[Pixel coordinate grounding data]
§

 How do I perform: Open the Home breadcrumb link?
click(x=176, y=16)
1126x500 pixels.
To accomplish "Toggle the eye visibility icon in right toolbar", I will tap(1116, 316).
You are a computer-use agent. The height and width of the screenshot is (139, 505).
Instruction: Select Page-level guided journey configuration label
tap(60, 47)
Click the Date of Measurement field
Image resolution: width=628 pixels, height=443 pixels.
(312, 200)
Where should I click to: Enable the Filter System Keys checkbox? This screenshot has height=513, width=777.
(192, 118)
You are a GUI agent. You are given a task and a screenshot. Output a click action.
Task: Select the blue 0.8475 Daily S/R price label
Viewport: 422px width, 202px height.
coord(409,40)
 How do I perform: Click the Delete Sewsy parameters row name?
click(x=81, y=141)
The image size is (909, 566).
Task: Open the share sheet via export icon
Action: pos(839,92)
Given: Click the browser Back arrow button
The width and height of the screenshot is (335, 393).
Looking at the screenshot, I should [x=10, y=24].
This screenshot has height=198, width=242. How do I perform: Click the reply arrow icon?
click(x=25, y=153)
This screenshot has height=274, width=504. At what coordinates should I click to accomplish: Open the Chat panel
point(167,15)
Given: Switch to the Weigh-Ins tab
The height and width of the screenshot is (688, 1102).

§

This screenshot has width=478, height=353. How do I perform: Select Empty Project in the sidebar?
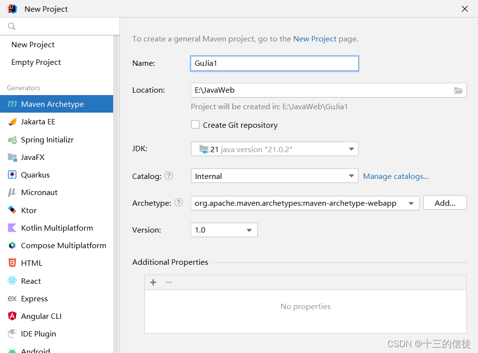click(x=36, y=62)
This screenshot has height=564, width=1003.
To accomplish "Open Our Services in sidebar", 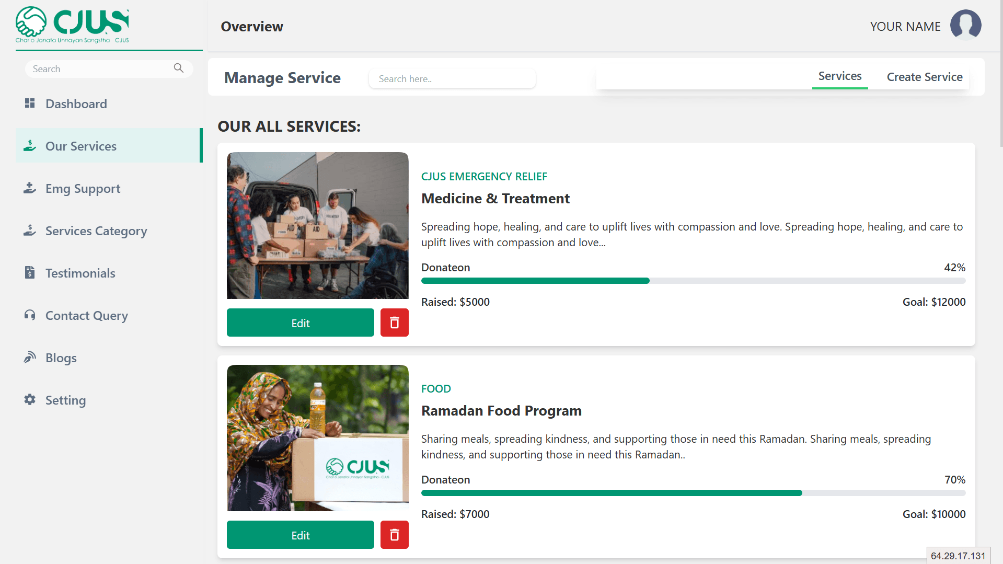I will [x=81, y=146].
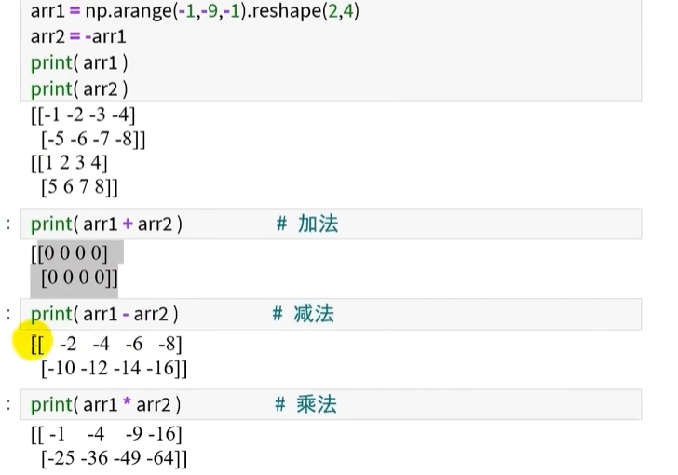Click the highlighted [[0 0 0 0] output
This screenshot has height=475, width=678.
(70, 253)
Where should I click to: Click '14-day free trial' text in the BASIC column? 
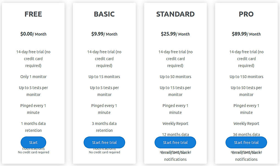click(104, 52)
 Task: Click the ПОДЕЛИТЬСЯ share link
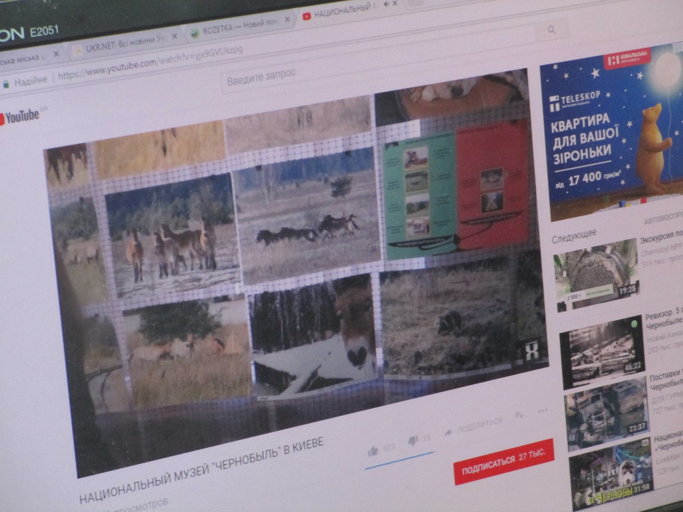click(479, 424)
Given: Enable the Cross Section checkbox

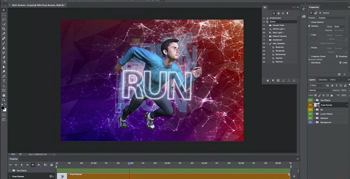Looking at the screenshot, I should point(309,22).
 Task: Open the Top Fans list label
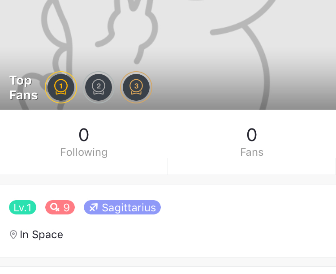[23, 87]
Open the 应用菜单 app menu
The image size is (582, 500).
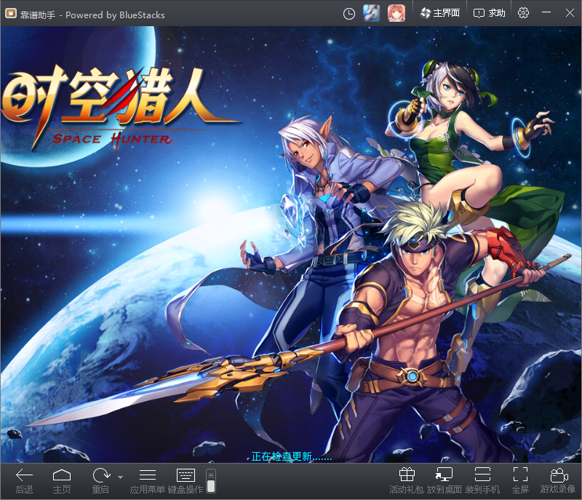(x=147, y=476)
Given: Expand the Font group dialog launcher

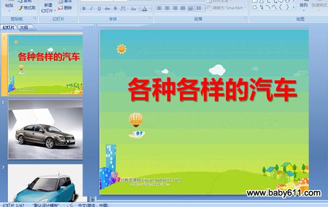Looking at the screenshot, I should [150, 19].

§

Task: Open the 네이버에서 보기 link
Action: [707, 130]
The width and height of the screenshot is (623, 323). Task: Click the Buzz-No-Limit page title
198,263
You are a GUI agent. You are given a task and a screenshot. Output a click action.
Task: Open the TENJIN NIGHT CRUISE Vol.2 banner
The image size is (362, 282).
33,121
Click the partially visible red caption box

§

Find "Given: Switch to the Weigh-Ins tab" in the entries above and copy that whole line exactly, then each line after it through the line that contains "The height and width of the screenshot is (688, 1102).".

- [Answer to the problem]
Given: Switch to the Weigh-Ins tab
The height and width of the screenshot is (688, 1102).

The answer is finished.